Wednesday, February 15, 2012

My whole life flashed before me..

..just about 10 minutes back. And I had stopped breathing for close to 8 minutes. It is a miracle that I have survived to share the story and so share I will. I have to fill up a form as part of a job application where the compensations details for the previous job are required. So I go over to my drawer, pull out my files and start looking for the old salary slips, if there are any. I anyways, hopefully, have them in the emails, so not a big worry really. As I go through the 3 files, I do not see the salary slips.. more importantly, I do not see any work-experience related documents. No relieving/joining/appraisal letters! I go through the files again and then again. I start going through the huge stack of papers in the lower cabinet. My study table has 2 drawers, which I use to keep my files of important papers(certificates, mark sheets, IT returns), passport, money, spectacles, pencils, chocolate wrappers, boarding passes, receipts for parlor visits, pizza deliveries & shopping, credit card/electricity bills, check-books, passbooks.. basically only the most important and the most useless stuff that I have. The lower half of the table has a cabinet, where I dump my old books, broken umbrella, camera, polythene bags and.. you get the drift. That is just about how organized and careful I am. Alright, my work-related documents-- I can't find them. And I kid you not, I feel so giddy and light-headed. I have already lost a couple of extra-curricular certificates after coming to Joka, probably during the verification process, and had to remove those from my as-it-is meager list of achievements. And now this.. it had to be a sabotage. Somebody is stealing my papers and trying to kill me slowly. I immediately feel like picking the phone and bawling off to the husband. However, I decide to sort through my papers again. This time by taking everything out of the files and thumbing through each leaf. After what looks like an eternity, I do find my relieving letters etc, but this short experience leaves me shaken and pensive.

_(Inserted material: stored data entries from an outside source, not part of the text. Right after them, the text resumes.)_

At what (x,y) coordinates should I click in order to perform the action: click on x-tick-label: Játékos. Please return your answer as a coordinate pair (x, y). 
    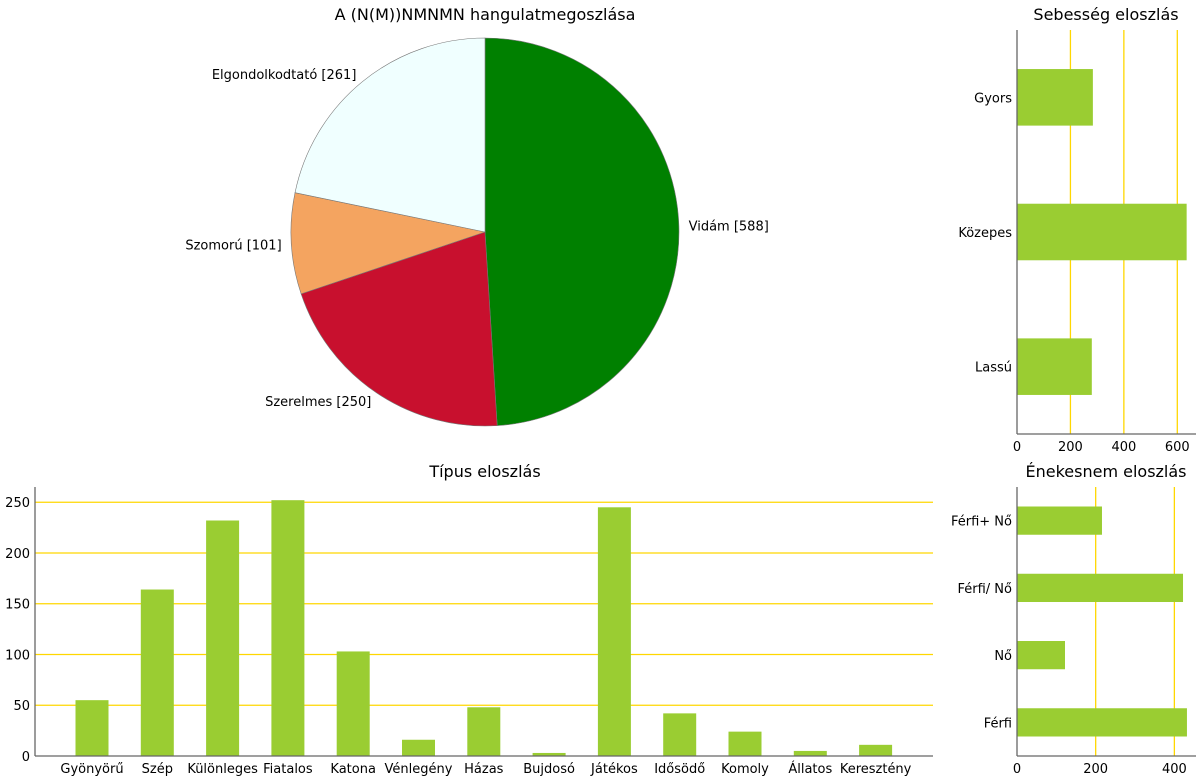
    Looking at the image, I should click on (614, 770).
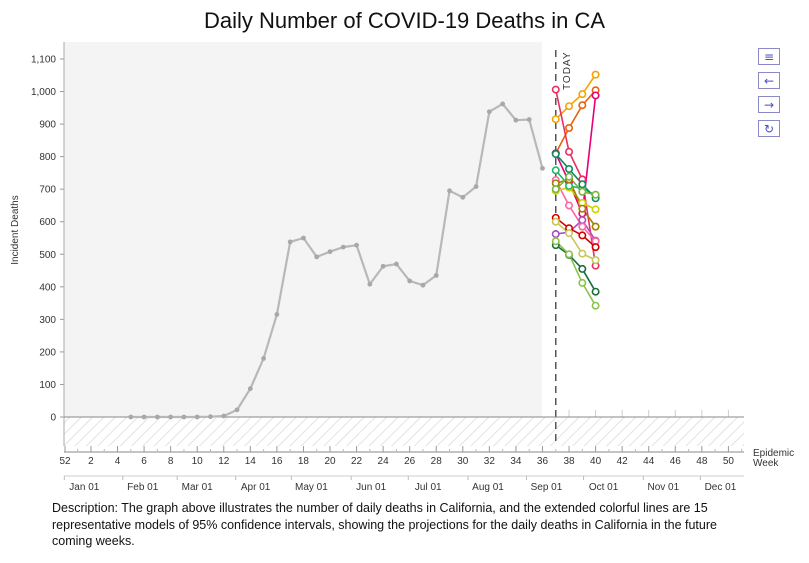  I want to click on week-tick-label: 6, so click(144, 462).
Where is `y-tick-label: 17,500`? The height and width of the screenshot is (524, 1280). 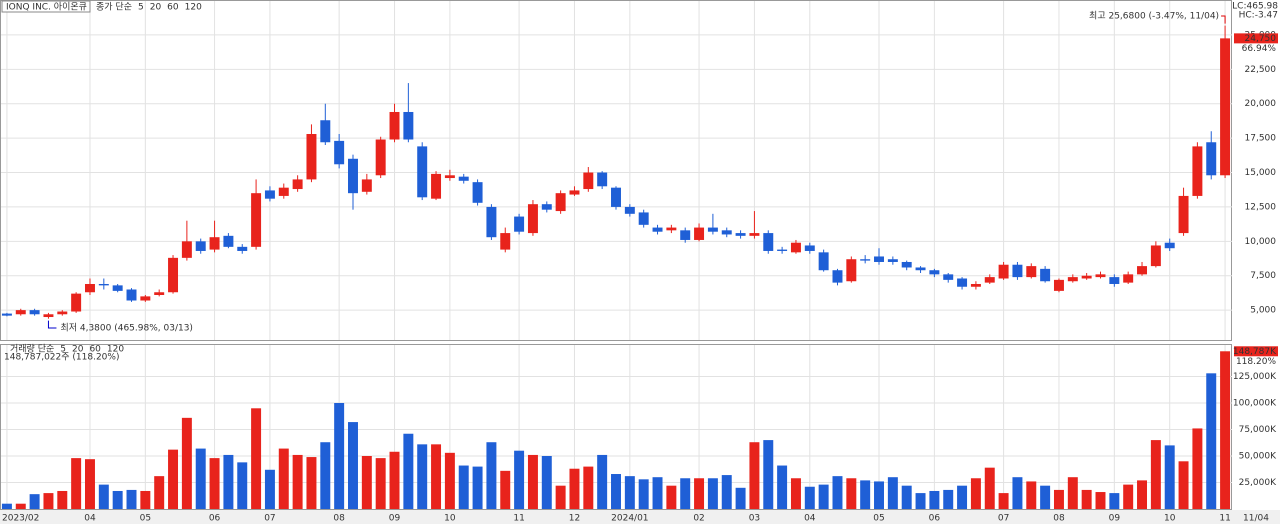 y-tick-label: 17,500 is located at coordinates (1261, 139).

I think I am going to take multiple photocopies of all my stuff, and keep the originals in a nuclear-attack-resistant vault. Anybody who wishes to go through the originals will be taken to the vault, where he can stare at my papers for the longest time to his heart's content. But the certificates are not coming out of the vault, like ever.

2 comments:

Banno said...

I can completely identify with your 'stop breathing' minutes. Papers do that to me, too. I get so tense, when I have to look for some document. And I've spent years trying to perfect a system, where everything is in one place. But still ...

Violet said...

Thank you Banno.. you always make me feel better :) However, it is high time I get organized. Do share tips if you have any!